• [Activity]
Leave the images out and repeat the data exactly as given.

Segment Start: Entries shown

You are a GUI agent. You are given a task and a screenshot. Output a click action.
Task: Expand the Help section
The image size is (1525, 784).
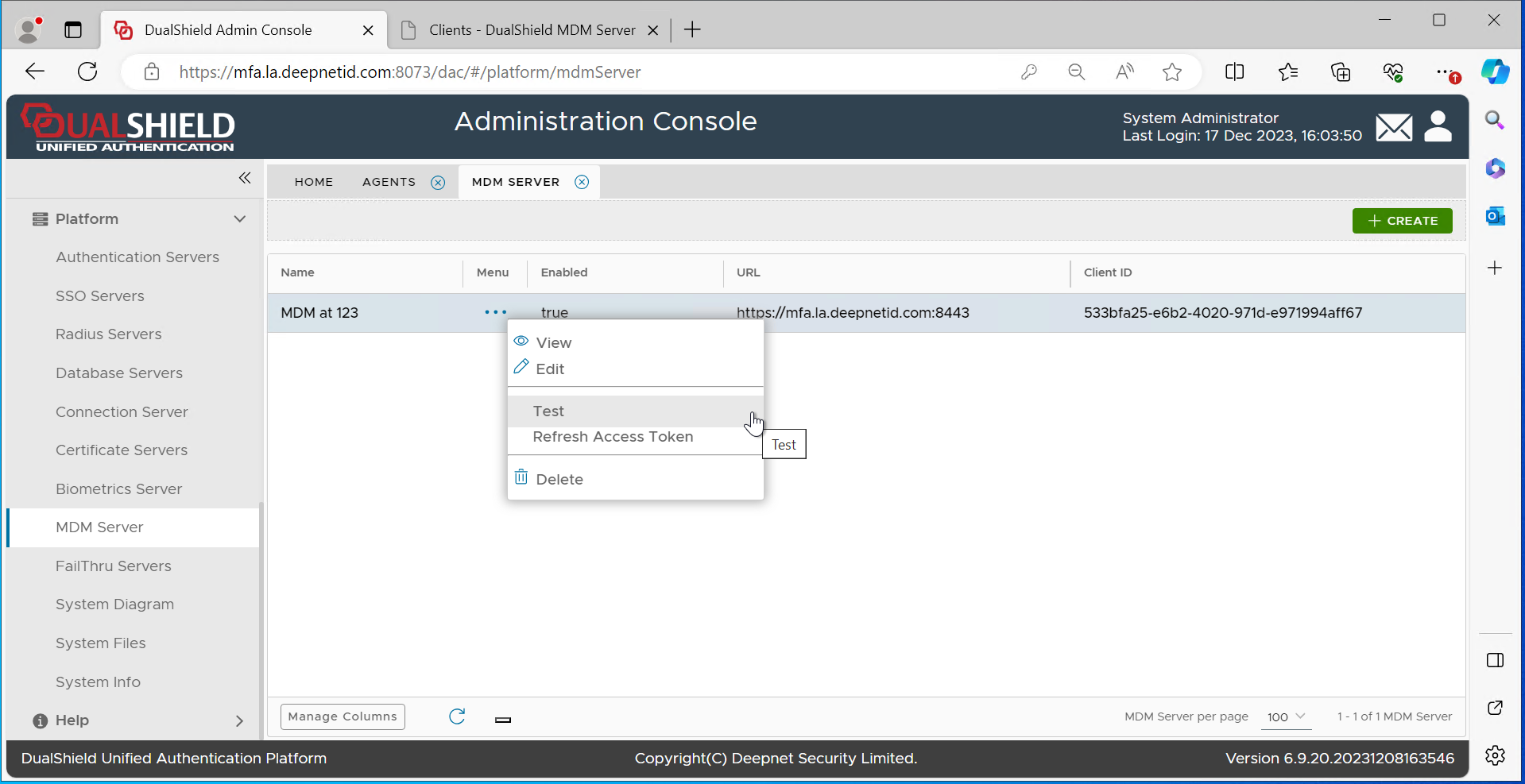[239, 720]
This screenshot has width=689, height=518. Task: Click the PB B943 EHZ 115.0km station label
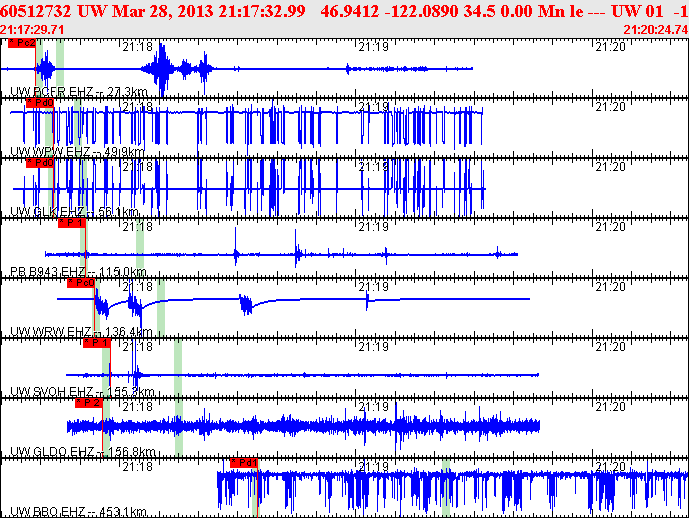click(x=78, y=272)
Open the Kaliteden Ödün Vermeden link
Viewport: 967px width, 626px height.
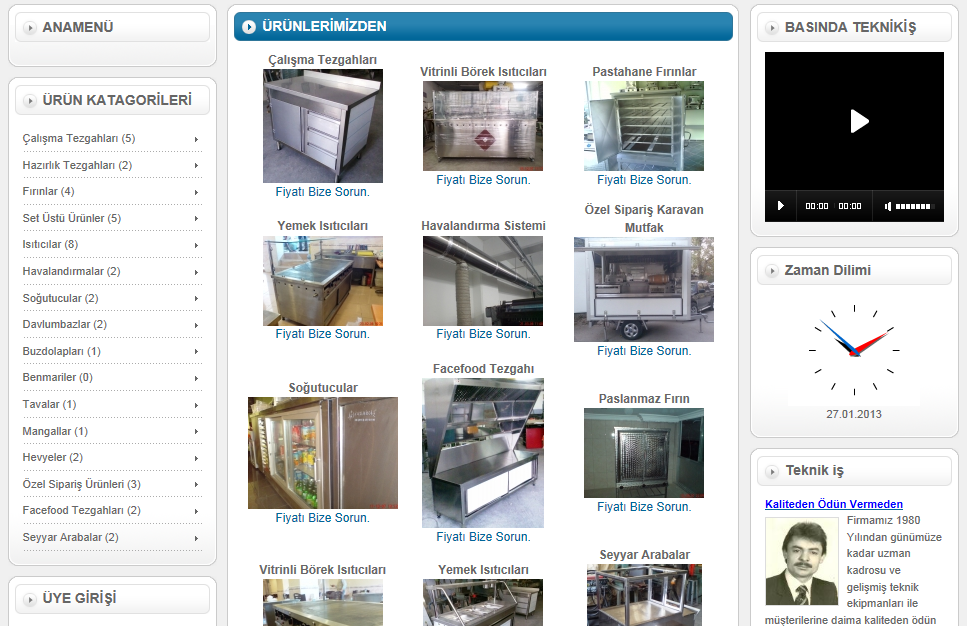[x=833, y=504]
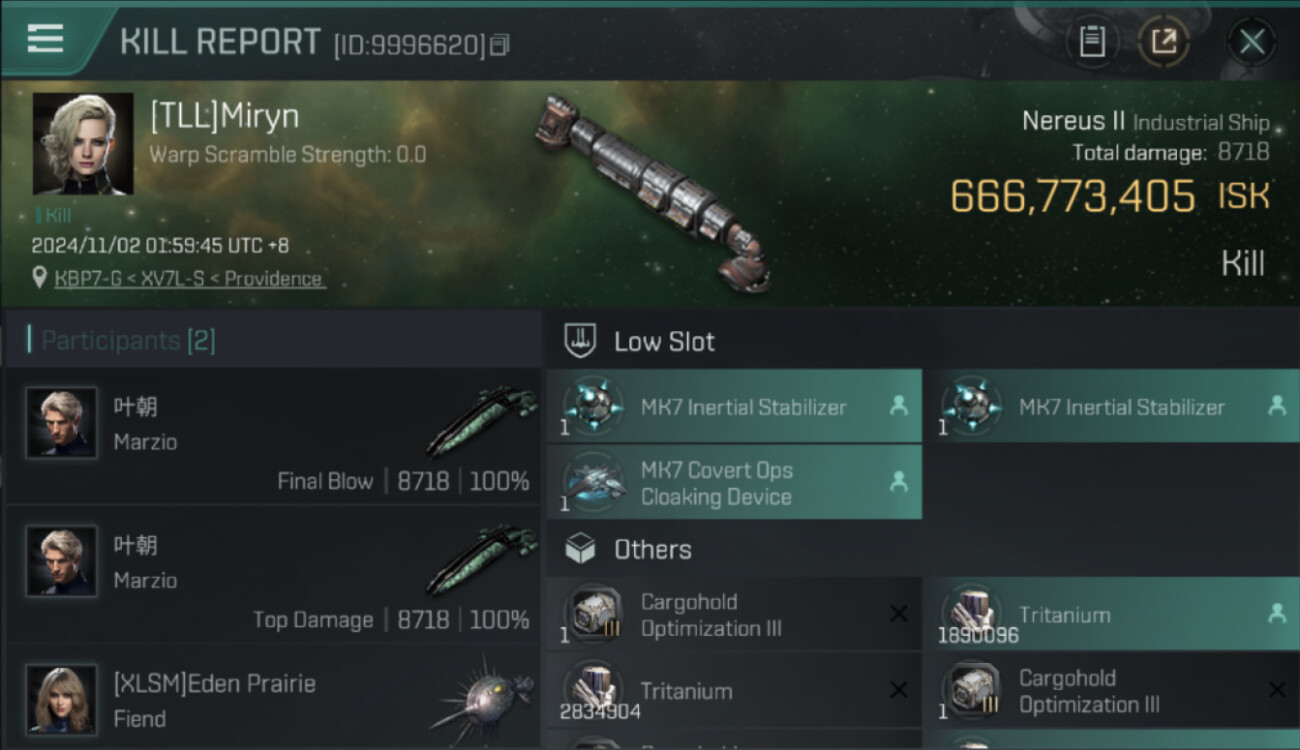
Task: Copy the kill report ID
Action: (500, 44)
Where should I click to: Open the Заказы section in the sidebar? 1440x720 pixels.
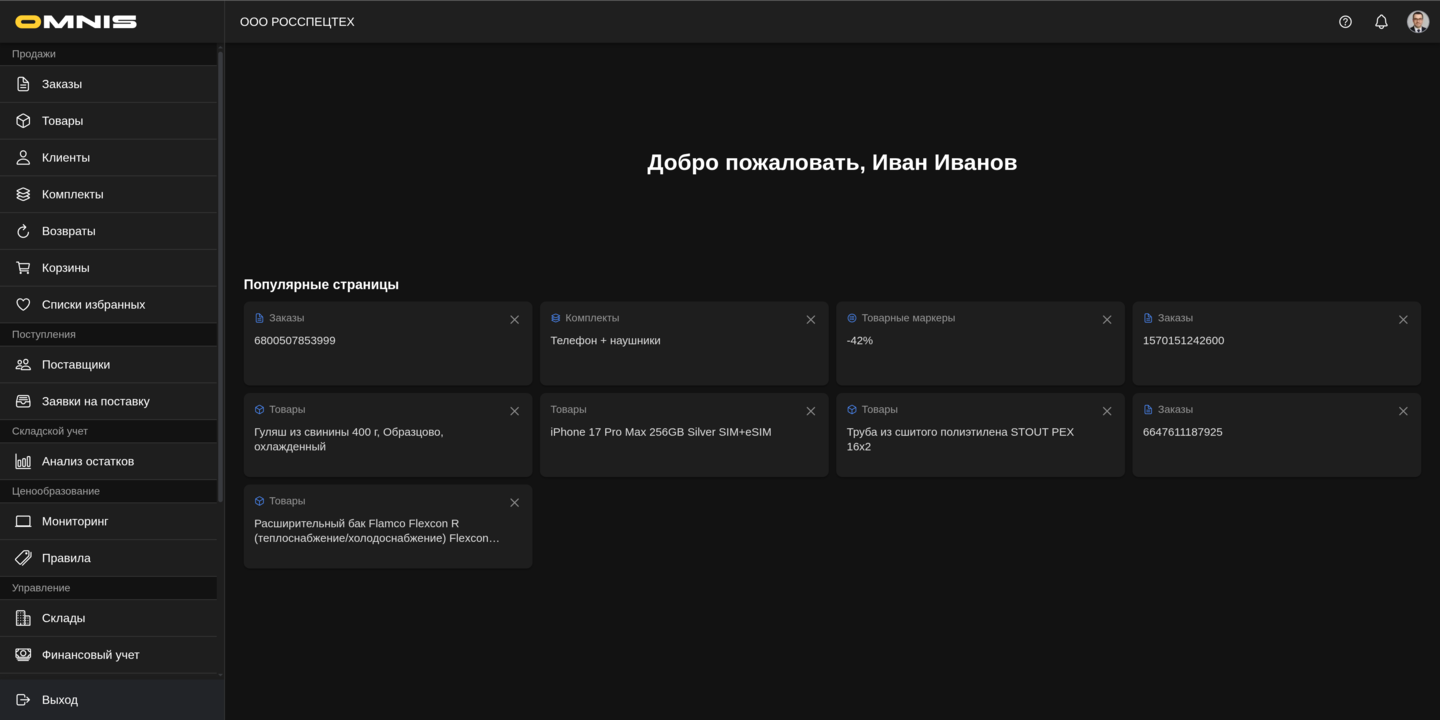(60, 84)
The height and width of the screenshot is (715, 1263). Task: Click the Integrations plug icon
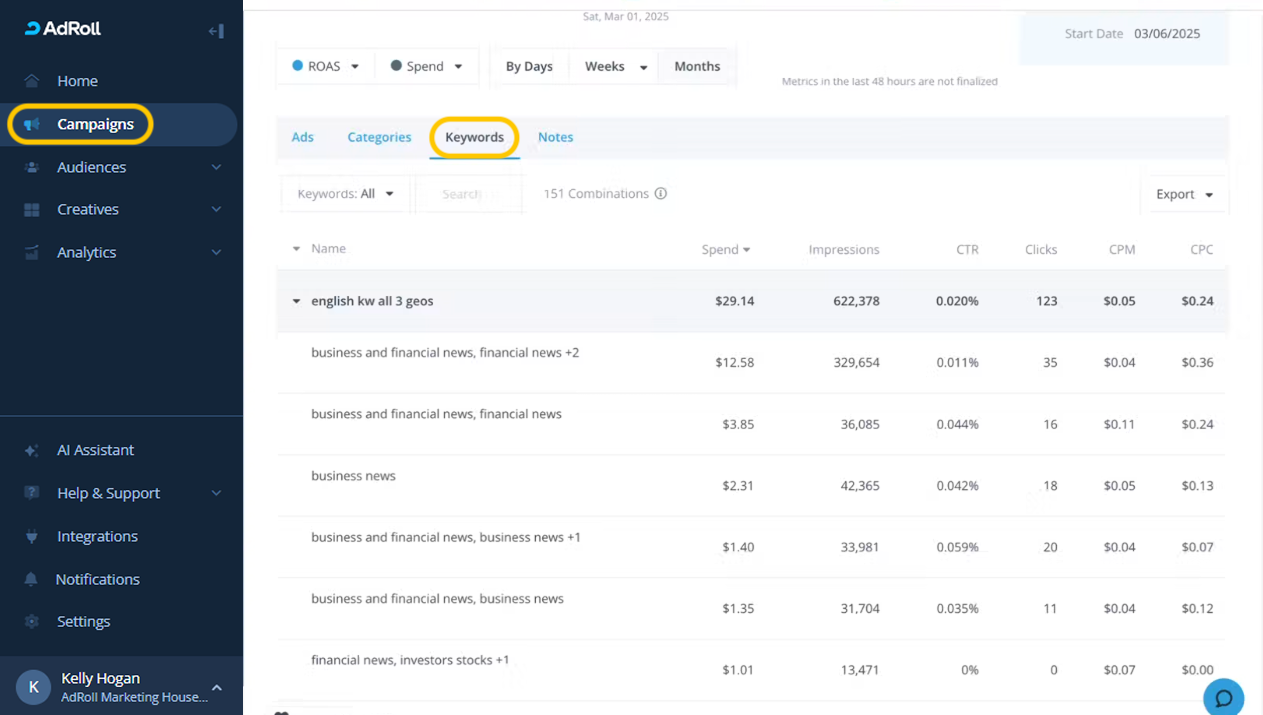click(x=32, y=537)
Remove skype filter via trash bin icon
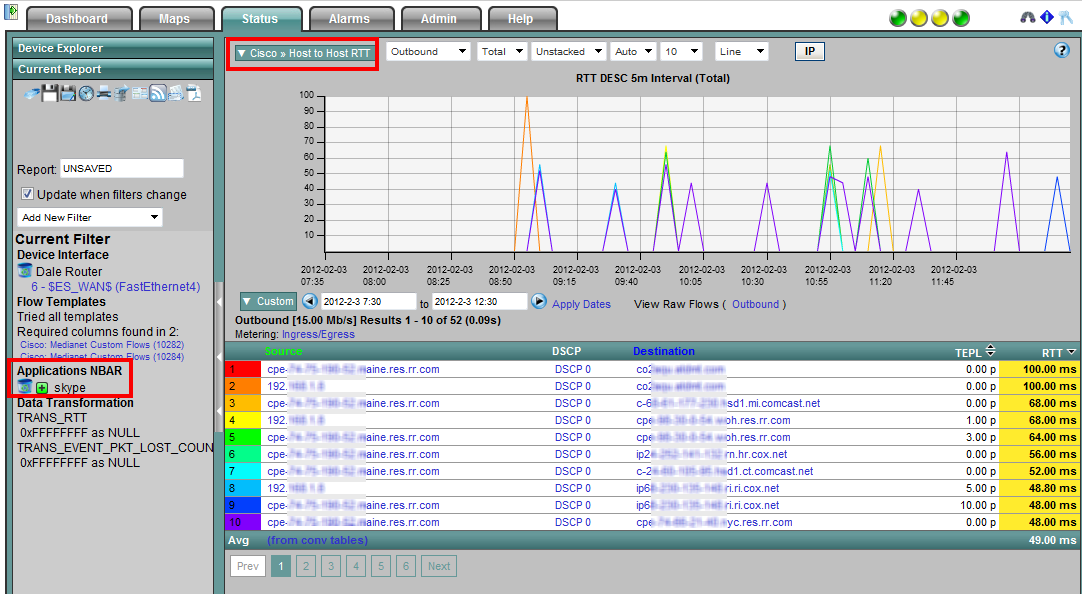The height and width of the screenshot is (594, 1082). pos(24,387)
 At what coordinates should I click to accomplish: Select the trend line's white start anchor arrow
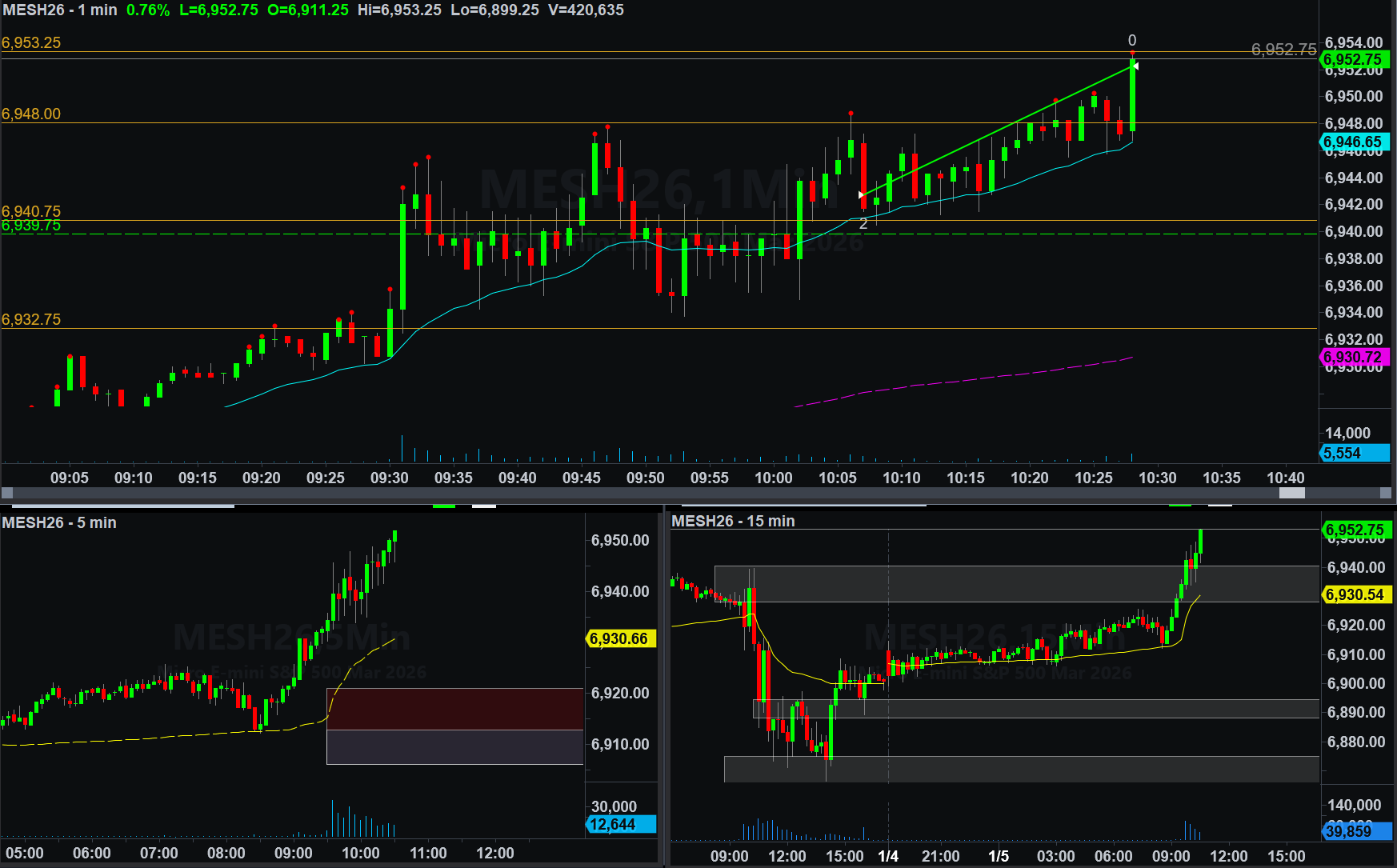click(862, 194)
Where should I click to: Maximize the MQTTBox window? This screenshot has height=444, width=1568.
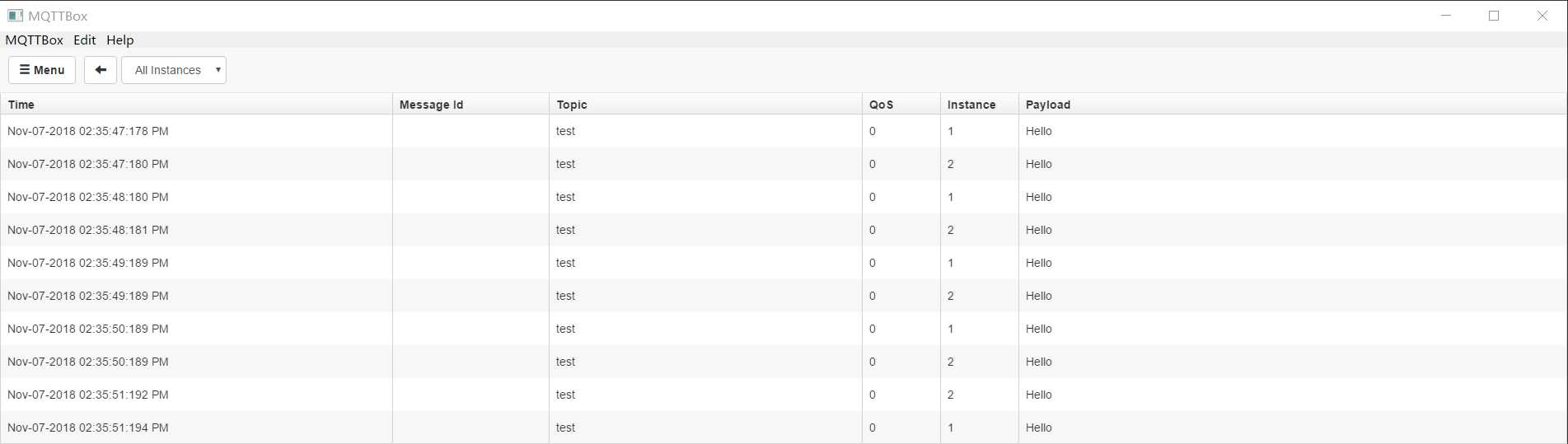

Segment End: Entries shown

• [Exercise output]
You are a GUI agent. You are given a task and a screenshot. Output a click action.
Task: Expand the Help section
The image size is (1525, 784).
[239, 720]
This screenshot has width=689, height=518. Task: Click the PB B943 EHZ 115.0km station label
click(x=78, y=272)
Open the Kaliteden Ödün Vermeden link
Viewport: 967px width, 626px height.
[x=833, y=504]
Task: Copy the kill report ID
Action: (500, 44)
Where should I click to: Open the Заказы section in the sidebar? 1440x720 pixels.
(60, 84)
The height and width of the screenshot is (715, 1263). Task: Click the Integrations plug icon
click(x=32, y=537)
Remove skype filter via trash bin icon
The height and width of the screenshot is (594, 1082). pos(24,387)
 At what coordinates should I click to accomplish: Select the trend line's white start anchor arrow
click(862, 194)
Where should I click to: Maximize the MQTTBox window? This screenshot has height=444, width=1568.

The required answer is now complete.